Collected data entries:
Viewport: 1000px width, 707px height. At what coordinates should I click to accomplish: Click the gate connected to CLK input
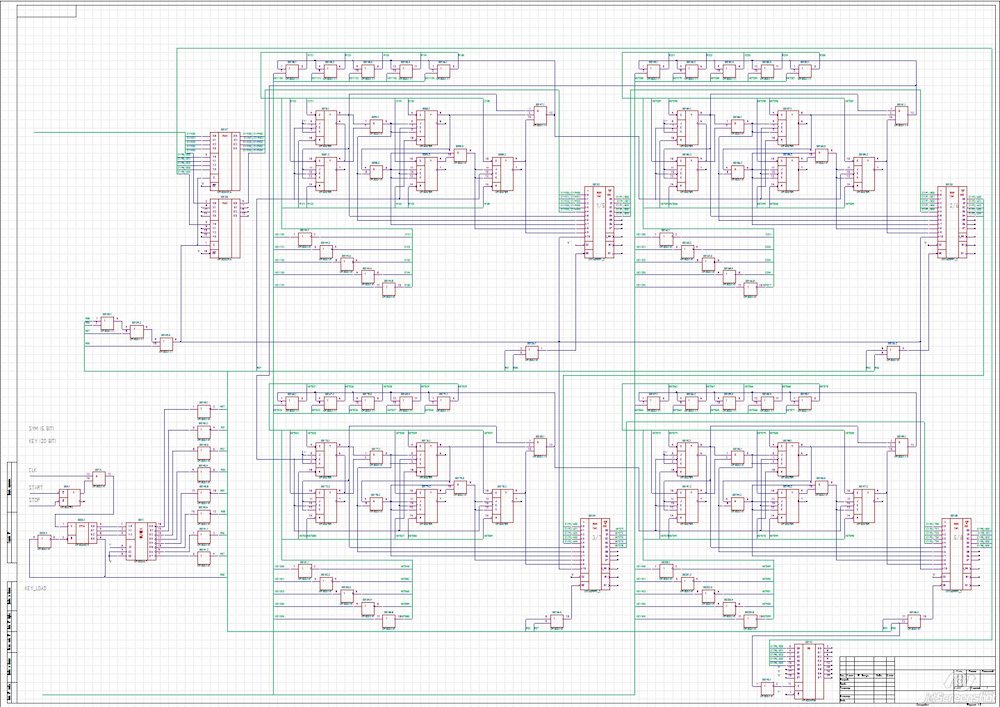tap(98, 478)
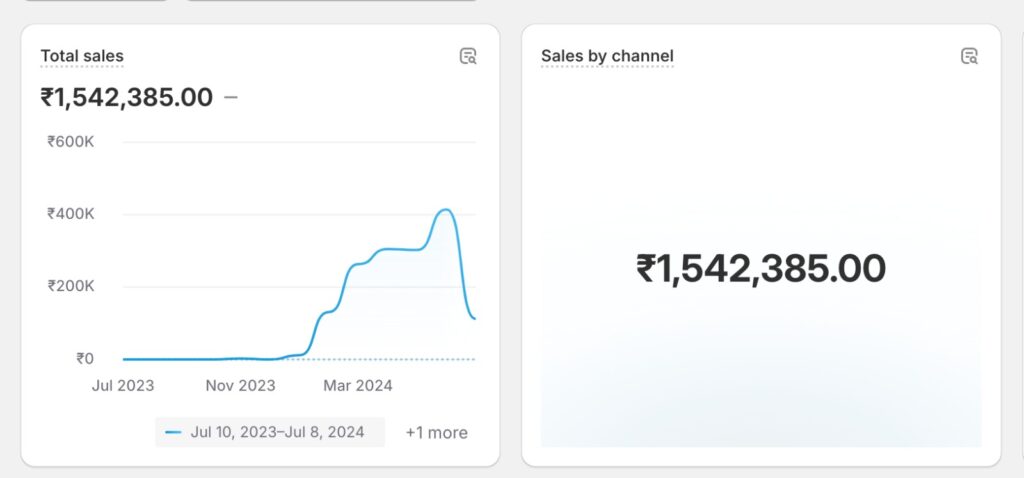This screenshot has height=478, width=1024.
Task: Click the large ₹1,542,385.00 in Sales by channel
Action: click(761, 269)
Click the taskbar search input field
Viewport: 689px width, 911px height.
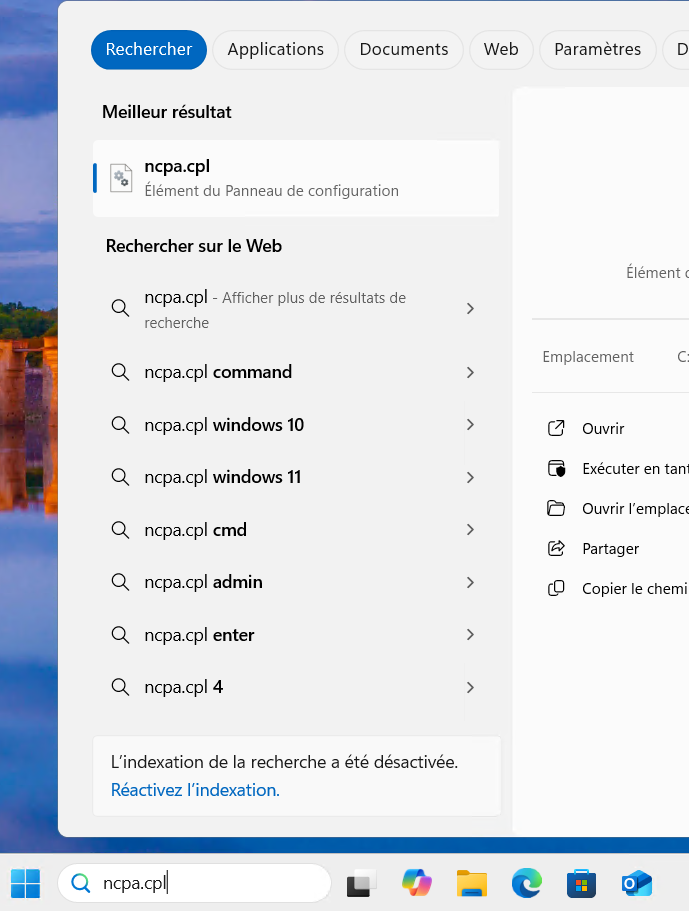click(x=210, y=883)
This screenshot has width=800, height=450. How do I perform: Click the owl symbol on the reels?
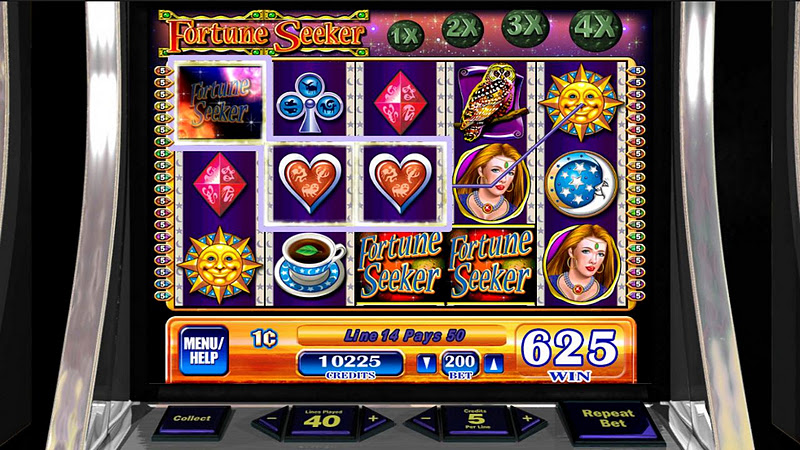coord(491,102)
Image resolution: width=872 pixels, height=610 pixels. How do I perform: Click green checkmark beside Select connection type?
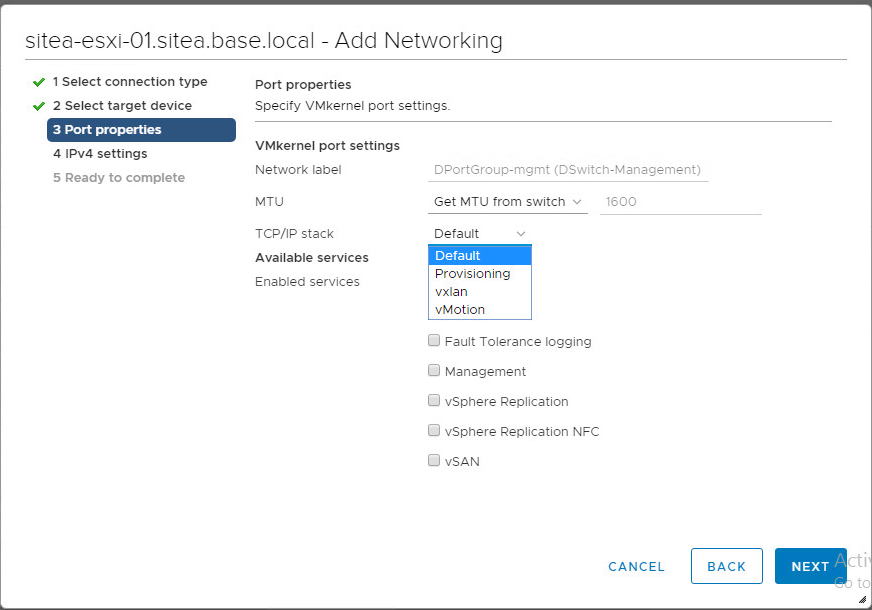point(39,82)
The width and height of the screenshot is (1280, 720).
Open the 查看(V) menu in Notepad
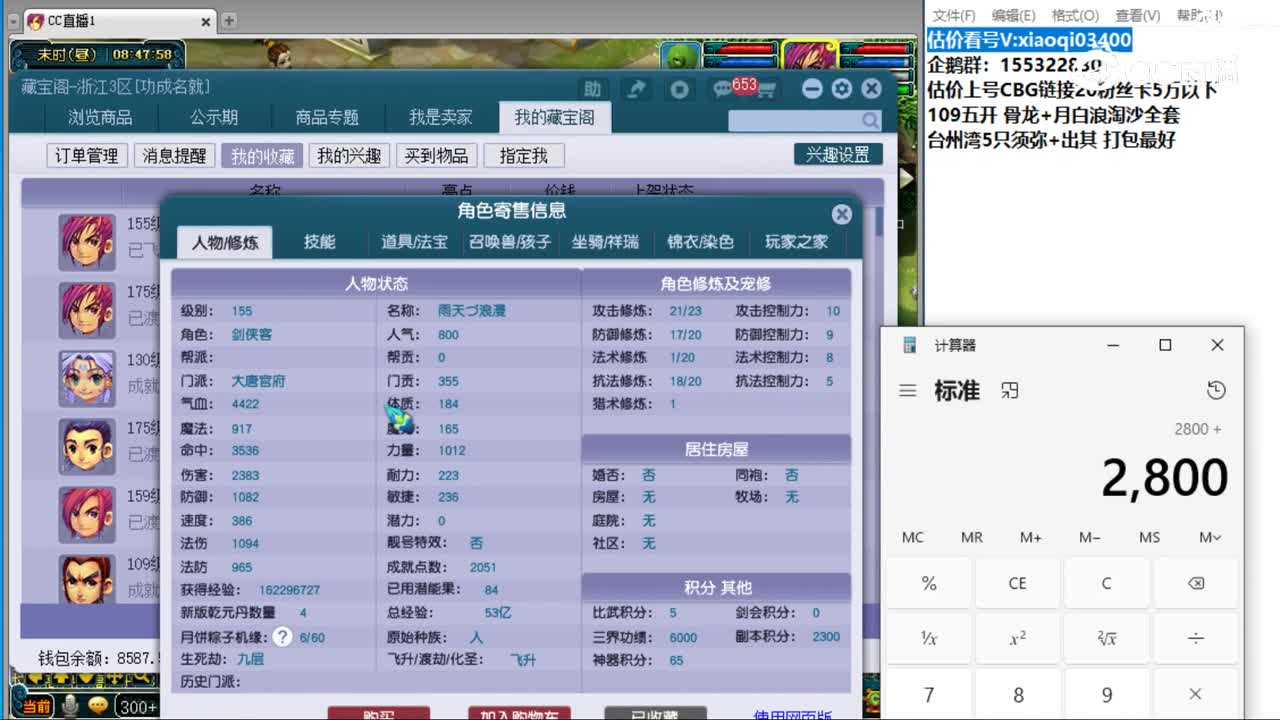(1137, 15)
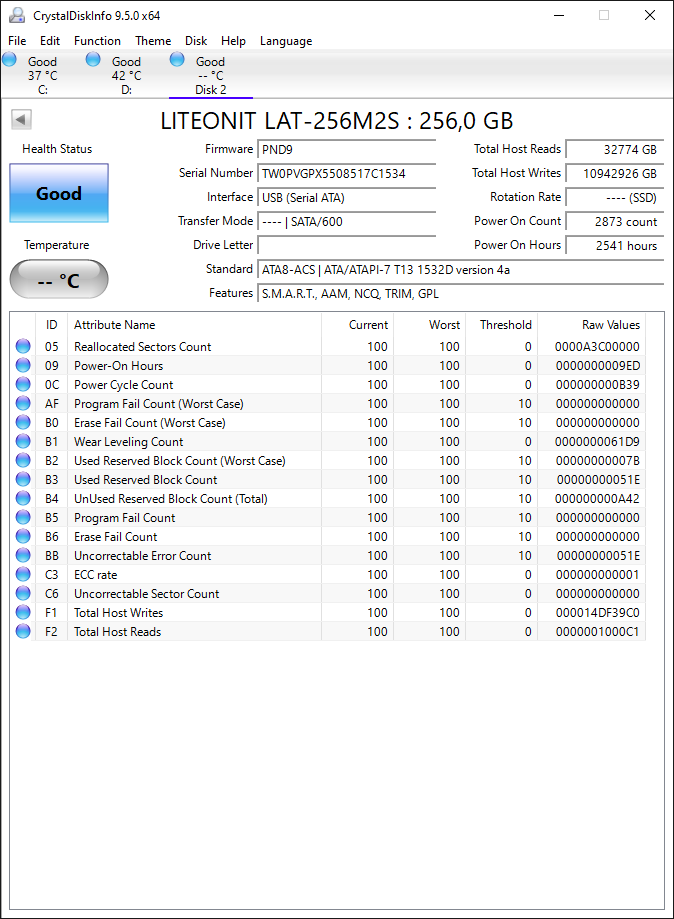Open the Function menu
The height and width of the screenshot is (919, 674).
(x=97, y=40)
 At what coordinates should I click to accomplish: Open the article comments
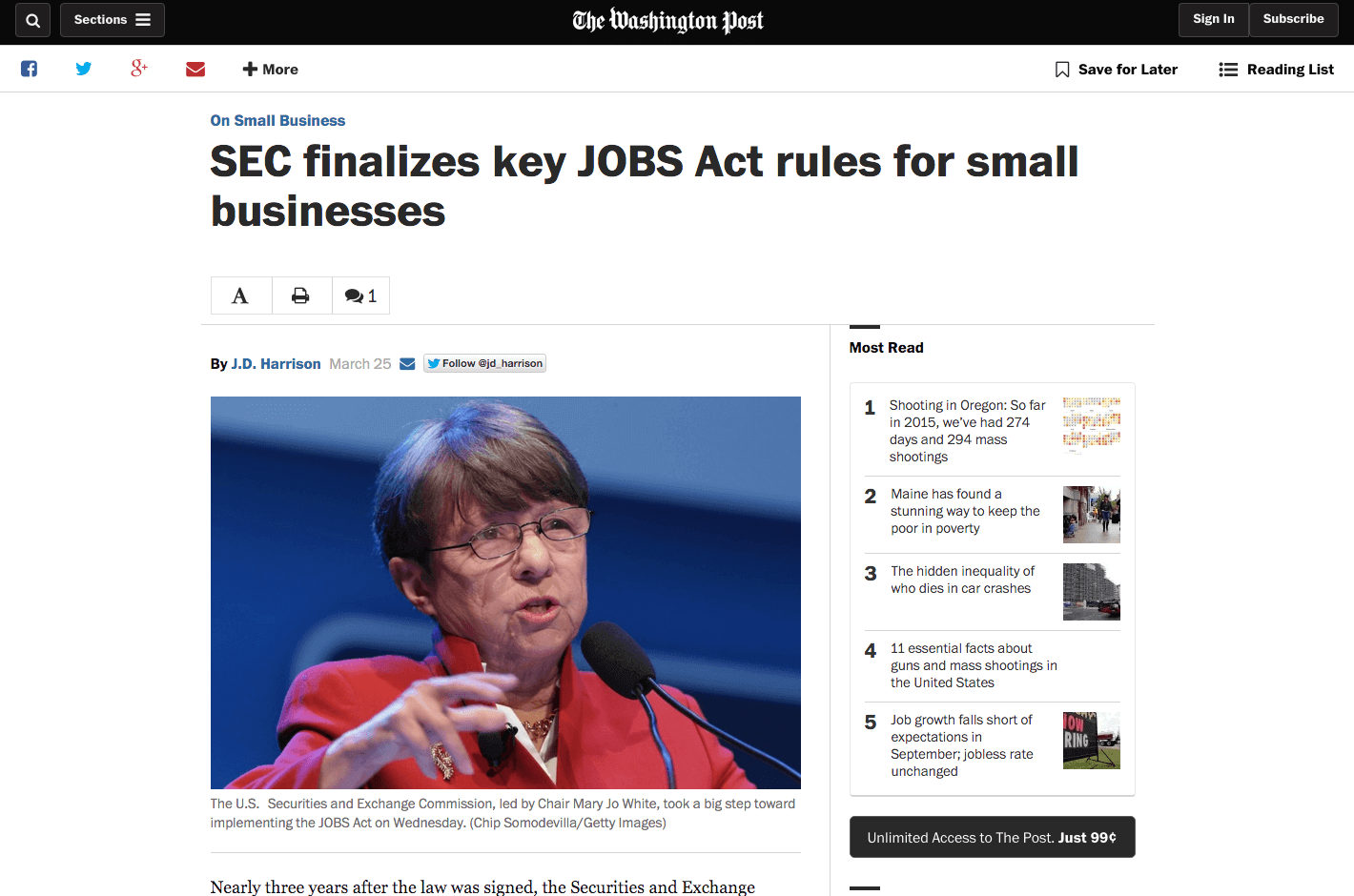pos(360,295)
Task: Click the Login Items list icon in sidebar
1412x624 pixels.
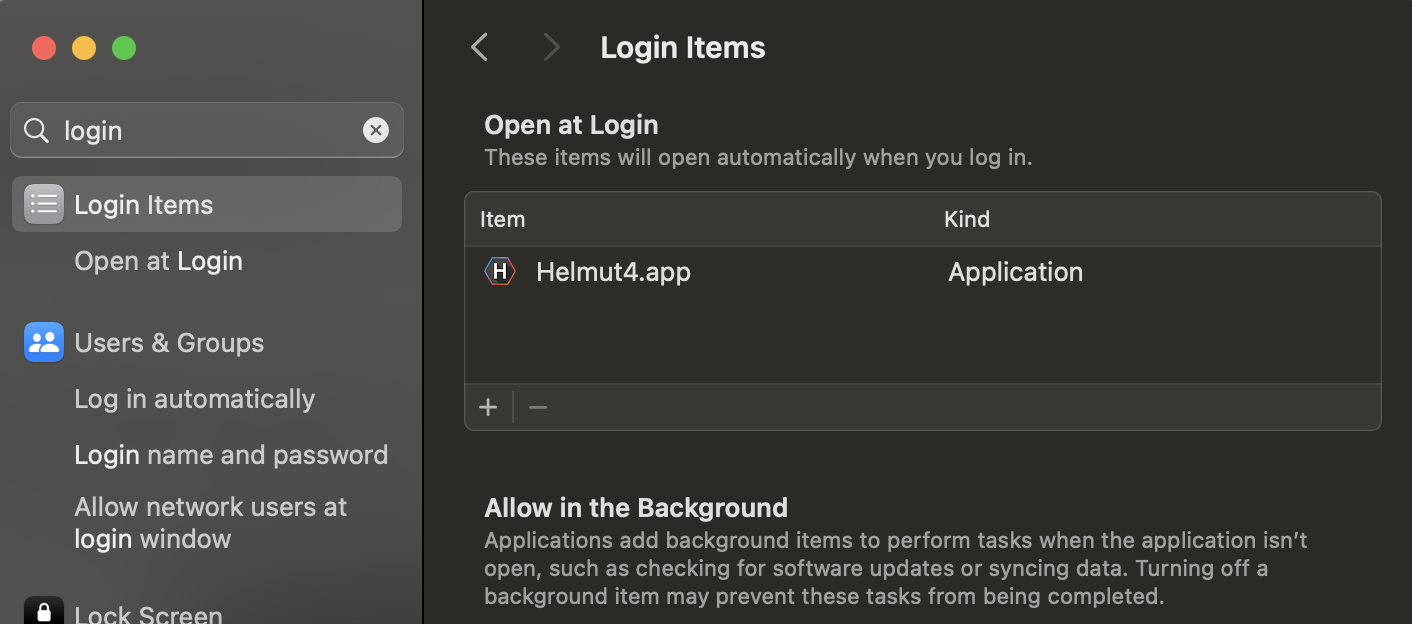Action: tap(44, 205)
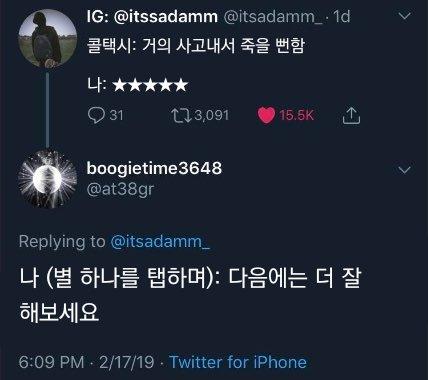Open boogietime3648's starburst avatar

[x=48, y=179]
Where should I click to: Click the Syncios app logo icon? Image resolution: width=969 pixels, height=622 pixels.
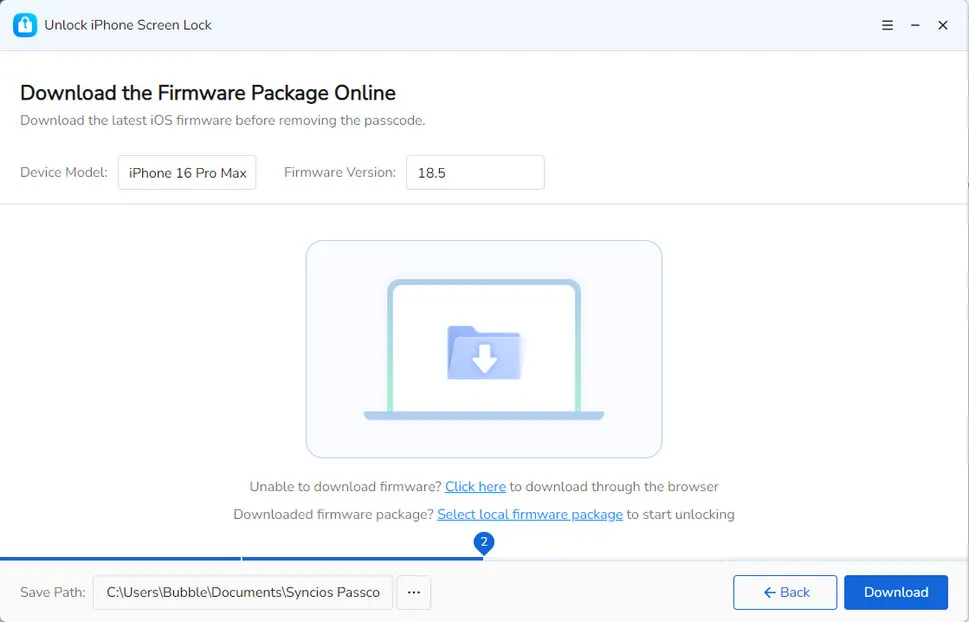coord(24,25)
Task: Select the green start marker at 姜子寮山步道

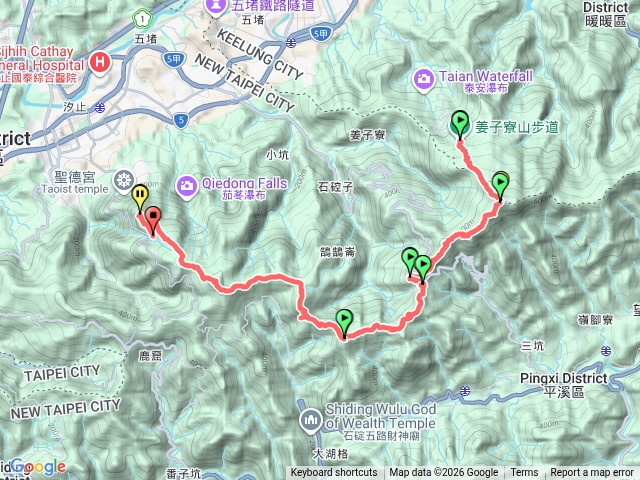Action: pyautogui.click(x=460, y=125)
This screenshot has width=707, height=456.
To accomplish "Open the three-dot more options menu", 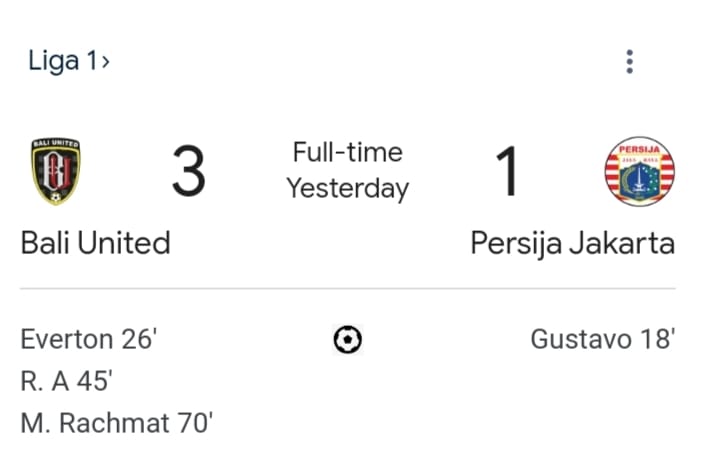I will (x=629, y=62).
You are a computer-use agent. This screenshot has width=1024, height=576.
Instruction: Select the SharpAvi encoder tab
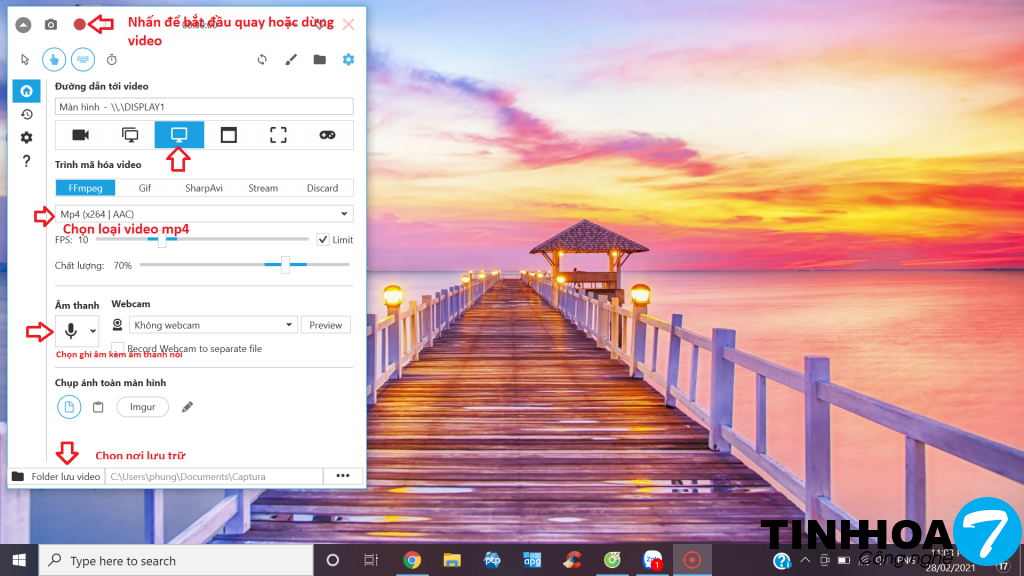tap(204, 188)
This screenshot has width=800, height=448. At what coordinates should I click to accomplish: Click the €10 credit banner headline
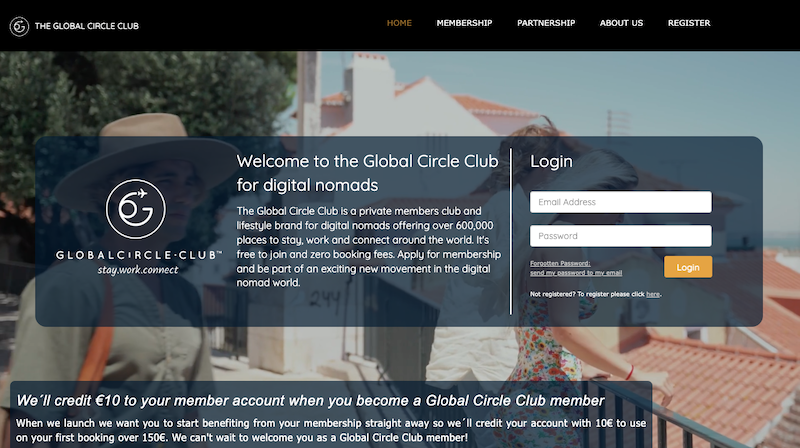click(310, 401)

Exercise → The expected output is an exact copy of the lines from the top of the data above through the line containing "Task: Click the Login", both included, with every picture omitted.

Response area →
Viewport: 1000px width, 707px height. At what coordinates should I click to accomplish: Click the gate connected to CLK input
tap(98, 478)
This screenshot has height=478, width=1024.
Task: Click the large ₹1,542,385.00 in Sales by channel
Action: click(761, 269)
Click the taskbar search input field
Viewport: 689px width, 911px height.
click(x=210, y=883)
This screenshot has width=800, height=450. How do I perform: Click the owl symbol on the reels?
coord(491,102)
Image resolution: width=872 pixels, height=610 pixels. How do I perform: Click green checkmark beside Select connection type?
point(39,82)
The width and height of the screenshot is (1280, 720).
Open the 查看(V) menu in Notepad
(1137, 15)
Open the Function menu
The height and width of the screenshot is (919, 674).
(x=97, y=40)
 At what coordinates should I click to accomplish: Open the article comments
pos(360,295)
Task: Click the Login Items list icon in sidebar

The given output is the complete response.